§ EXERCISE: Tell me, please, how many lines in the records below include the word "beside". Give no more than the number.

§ LISTED ENTRIES:
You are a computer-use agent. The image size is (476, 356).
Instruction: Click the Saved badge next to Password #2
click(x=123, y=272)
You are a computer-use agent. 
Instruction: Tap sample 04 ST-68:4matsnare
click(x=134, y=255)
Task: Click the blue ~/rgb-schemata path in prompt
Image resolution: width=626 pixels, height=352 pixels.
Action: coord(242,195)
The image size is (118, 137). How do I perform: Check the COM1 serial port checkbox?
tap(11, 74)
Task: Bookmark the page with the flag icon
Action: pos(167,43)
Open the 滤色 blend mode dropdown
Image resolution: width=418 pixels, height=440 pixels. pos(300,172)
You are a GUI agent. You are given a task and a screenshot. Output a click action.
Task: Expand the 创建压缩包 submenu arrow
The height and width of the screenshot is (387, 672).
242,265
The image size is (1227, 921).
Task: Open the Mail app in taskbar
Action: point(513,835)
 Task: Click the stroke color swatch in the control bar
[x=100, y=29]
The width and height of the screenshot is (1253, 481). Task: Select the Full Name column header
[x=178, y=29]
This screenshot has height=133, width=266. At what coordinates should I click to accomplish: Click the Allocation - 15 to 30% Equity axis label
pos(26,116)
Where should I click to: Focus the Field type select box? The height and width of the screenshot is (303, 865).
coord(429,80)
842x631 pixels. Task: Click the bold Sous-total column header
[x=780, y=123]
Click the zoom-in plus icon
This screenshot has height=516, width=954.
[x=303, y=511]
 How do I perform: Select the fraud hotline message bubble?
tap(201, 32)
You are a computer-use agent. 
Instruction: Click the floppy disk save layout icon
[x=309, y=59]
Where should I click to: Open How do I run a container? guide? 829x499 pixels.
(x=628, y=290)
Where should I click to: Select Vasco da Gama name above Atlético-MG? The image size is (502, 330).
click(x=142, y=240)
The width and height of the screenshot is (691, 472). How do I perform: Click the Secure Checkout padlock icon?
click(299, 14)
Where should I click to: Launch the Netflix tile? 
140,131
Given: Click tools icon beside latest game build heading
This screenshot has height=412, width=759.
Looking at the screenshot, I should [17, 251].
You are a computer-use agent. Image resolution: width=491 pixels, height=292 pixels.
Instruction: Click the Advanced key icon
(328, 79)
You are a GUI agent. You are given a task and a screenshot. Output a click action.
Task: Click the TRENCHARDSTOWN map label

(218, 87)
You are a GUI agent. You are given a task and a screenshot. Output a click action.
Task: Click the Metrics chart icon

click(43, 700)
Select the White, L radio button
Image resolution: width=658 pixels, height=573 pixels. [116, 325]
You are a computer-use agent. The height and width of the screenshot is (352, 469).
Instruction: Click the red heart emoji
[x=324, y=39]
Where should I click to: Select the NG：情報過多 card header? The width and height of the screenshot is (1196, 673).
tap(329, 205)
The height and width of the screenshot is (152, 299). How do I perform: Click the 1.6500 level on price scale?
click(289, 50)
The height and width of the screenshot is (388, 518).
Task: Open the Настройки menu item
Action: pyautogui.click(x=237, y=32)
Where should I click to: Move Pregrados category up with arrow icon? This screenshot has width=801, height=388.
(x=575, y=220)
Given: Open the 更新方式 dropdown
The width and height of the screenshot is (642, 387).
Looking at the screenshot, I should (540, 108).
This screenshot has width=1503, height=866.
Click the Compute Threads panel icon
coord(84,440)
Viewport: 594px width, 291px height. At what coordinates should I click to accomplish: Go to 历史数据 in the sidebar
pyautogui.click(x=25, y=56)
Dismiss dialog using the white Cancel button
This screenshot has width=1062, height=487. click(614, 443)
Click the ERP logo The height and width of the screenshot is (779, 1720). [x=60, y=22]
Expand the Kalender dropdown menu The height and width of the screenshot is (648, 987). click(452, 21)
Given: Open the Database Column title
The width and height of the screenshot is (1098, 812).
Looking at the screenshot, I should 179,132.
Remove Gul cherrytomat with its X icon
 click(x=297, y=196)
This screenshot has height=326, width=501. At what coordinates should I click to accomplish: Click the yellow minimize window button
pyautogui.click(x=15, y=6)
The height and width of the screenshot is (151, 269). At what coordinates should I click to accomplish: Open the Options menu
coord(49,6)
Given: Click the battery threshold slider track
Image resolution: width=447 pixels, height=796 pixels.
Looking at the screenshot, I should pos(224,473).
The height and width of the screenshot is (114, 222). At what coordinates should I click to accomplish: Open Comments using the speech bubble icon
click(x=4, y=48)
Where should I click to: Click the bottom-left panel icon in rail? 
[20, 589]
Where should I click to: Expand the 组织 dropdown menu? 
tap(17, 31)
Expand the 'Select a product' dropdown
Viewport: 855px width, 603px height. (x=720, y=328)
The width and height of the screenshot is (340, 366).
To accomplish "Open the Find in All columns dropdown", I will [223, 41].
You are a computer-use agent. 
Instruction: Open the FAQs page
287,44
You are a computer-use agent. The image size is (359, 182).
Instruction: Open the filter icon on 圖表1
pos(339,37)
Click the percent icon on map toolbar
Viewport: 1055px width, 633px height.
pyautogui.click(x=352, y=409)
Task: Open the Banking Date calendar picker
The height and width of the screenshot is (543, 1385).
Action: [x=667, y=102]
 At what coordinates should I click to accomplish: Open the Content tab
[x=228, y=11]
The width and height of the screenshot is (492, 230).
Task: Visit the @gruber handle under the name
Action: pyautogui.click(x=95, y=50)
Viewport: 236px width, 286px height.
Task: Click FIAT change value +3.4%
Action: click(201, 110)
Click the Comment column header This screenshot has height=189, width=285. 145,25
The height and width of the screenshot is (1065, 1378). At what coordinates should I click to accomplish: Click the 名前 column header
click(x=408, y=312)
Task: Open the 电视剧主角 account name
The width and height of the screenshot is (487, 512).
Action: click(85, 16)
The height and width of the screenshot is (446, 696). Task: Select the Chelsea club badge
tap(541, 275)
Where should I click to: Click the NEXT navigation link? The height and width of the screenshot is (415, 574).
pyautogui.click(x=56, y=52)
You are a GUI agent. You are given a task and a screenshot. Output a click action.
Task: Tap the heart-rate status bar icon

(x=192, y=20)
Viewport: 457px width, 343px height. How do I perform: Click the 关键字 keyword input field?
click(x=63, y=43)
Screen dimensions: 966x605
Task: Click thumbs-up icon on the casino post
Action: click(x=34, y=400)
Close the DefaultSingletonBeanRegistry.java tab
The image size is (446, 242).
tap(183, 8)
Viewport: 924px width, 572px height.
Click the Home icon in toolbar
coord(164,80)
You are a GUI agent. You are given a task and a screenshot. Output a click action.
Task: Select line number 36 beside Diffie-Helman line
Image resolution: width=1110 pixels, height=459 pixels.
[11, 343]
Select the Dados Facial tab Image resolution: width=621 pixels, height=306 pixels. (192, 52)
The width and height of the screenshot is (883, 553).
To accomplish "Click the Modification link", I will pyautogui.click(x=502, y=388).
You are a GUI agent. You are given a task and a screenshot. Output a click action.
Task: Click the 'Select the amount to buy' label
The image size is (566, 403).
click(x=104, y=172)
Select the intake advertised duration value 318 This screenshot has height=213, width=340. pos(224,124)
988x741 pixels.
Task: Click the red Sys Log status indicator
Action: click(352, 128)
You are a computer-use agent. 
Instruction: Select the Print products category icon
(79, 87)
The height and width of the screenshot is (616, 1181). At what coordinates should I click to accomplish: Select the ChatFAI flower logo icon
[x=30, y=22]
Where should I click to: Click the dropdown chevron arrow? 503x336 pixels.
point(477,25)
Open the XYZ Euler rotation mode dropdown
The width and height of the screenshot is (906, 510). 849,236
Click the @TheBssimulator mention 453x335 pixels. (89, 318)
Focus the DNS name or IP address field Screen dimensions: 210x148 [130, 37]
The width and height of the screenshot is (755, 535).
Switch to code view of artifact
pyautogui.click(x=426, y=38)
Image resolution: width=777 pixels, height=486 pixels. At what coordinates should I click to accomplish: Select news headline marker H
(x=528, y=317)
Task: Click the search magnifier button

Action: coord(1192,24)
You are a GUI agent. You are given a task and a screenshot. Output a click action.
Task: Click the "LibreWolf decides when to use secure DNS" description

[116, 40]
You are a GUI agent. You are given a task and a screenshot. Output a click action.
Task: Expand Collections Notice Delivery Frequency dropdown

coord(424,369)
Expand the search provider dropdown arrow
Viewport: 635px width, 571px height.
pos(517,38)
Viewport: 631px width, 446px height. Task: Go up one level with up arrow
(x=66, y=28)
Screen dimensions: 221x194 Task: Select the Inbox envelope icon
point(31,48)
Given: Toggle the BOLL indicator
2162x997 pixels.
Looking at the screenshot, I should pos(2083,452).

§ REPLY TO THE EXERCISE: 2